Dr. Bailey's Research Lab

I am a cardiac physiologist with interests stemming from the organ level (the whole heart) to the cellular (the individual muscle cells), and beyond (sub-cellular organelles, contractile apparatus, etc.). Since heart disease is a major killer in our country, I (along with lots of others!) am interested in learning more about why the heart works as it does, and why it stops working effectively under certain stresses. In addition, because epidemiological evidence indicates that premenopausal females exhibit a significantly lower risk of heart disease than do age-matched males, we are studying differences in cardiac function between males and females. Finally, one of the stresses that female hearts undergo is the volume stress associated with pregnancy. We have recently begun to study the cardiac hypertrophy that occurs during pregnancy.

The students in my laboratory are currently testing the following interrelated hypotheses:

  1. Basic cardiac function differs between males and females.
  2. Male and female hearts respond differently to calcium stress. Calcium is necessary for cardiac contraction, but too much calcium can cause damage during ischemia-reperfusion injury. Different calcium-handling capabilities between male and female hearts could help explain differences in ischemia-reperfusion injury.
  3. The cardiac hypertrophy that accompanies pregnancy differs from the volume-overload hypertrophy seen in response to chronic exercise. 
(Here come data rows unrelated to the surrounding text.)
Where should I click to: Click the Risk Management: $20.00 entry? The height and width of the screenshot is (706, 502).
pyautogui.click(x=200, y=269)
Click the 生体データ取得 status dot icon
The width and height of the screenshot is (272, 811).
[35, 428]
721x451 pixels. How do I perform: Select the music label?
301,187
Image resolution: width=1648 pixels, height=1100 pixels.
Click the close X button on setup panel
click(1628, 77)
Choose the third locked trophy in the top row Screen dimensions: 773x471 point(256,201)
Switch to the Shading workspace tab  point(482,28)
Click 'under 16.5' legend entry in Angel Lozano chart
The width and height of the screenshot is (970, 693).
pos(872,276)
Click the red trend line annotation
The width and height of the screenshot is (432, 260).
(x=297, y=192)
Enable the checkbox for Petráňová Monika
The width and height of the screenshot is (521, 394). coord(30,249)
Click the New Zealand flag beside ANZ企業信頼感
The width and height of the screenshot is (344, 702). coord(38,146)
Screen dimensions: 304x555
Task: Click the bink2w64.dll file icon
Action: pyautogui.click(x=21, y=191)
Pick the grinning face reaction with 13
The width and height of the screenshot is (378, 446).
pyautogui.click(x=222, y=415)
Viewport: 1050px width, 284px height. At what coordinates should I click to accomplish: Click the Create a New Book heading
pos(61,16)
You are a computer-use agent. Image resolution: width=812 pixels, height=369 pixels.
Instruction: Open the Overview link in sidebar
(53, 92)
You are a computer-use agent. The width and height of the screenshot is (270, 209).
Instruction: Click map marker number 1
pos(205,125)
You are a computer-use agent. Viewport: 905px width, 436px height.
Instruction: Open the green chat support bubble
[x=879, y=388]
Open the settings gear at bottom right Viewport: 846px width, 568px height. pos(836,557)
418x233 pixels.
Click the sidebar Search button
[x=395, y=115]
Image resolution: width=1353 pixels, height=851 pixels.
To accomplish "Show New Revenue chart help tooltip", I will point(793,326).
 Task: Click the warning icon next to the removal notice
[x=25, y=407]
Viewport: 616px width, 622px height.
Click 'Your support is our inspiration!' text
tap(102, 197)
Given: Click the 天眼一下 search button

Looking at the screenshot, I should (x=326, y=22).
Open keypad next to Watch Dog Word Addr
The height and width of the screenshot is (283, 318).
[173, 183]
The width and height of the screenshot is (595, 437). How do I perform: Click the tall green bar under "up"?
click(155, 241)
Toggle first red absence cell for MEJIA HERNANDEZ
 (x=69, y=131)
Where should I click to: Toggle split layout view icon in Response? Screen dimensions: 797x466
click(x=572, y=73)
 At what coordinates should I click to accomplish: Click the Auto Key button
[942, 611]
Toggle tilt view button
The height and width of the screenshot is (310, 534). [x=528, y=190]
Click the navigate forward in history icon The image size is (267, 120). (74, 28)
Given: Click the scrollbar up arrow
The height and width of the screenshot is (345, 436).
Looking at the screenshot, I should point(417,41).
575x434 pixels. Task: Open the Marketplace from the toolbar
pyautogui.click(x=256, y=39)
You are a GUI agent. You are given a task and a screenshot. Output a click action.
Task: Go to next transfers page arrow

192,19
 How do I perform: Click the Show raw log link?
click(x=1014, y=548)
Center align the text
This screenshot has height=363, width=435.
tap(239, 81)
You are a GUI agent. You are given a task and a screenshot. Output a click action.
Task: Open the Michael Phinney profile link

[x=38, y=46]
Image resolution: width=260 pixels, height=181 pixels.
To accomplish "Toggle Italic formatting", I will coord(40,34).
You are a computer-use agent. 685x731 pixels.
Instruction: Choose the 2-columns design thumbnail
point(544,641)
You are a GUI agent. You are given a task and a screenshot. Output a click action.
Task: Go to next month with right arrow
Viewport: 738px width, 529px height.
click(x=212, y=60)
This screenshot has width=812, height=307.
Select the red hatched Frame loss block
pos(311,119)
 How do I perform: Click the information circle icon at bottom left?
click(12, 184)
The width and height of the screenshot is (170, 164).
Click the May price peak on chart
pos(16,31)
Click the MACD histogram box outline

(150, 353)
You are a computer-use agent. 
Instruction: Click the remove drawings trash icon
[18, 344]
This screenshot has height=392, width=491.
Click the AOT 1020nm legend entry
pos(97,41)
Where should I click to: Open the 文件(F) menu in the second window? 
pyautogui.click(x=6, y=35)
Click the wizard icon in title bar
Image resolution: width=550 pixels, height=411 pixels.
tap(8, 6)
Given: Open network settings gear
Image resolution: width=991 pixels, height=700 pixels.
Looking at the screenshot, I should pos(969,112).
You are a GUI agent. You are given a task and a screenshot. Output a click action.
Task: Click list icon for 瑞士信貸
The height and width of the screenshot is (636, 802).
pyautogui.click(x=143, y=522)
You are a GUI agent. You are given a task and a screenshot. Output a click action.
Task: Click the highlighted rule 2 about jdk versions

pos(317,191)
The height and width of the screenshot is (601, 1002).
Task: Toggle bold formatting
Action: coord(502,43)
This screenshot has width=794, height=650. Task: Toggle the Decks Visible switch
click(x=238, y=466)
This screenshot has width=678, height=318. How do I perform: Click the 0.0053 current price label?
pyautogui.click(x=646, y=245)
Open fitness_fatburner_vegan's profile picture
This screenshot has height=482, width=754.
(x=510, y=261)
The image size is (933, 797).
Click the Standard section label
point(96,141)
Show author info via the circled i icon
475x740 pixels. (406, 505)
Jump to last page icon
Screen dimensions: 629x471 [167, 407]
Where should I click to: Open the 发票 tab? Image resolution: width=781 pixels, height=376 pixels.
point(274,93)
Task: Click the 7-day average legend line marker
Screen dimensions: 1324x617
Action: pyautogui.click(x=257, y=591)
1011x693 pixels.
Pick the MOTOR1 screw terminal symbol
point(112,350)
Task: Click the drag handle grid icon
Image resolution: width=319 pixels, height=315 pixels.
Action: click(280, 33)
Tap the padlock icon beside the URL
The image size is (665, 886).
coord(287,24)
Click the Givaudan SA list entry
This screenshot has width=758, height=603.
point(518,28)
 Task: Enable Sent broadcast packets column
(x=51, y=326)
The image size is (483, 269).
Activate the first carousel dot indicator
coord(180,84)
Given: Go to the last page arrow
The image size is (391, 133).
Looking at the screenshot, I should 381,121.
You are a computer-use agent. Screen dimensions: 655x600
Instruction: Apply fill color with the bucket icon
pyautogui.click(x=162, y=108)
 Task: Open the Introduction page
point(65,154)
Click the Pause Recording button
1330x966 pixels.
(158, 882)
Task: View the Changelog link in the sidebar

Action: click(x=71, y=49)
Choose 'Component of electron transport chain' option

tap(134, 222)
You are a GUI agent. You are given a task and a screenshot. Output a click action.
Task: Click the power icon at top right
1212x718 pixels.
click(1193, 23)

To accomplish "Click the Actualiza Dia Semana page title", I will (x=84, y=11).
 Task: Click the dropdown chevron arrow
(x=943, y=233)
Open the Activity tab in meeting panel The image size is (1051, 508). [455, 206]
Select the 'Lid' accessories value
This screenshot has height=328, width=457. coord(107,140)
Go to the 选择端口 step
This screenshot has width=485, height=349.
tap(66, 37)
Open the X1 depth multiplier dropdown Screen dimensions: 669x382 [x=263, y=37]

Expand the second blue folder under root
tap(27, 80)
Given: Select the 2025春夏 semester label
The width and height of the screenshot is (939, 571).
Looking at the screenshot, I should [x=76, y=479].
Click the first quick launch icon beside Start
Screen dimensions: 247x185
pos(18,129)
We use a mouse model to give us insights into human differences. We study cardiac function at the cellular level by isolating individual cardiac muscle cells (myocytes) from the mouse heart. We use a calcium-sensitive fluorescent dye to measure intracellular calcium while simultaneously measuring sarcomere shortening in electrically-stimulated myocytes to study functional differences between male and female hearts. We are also using immunohistochemistry to study the mechanisms of pregnancy-induced cardiac hypertrophy.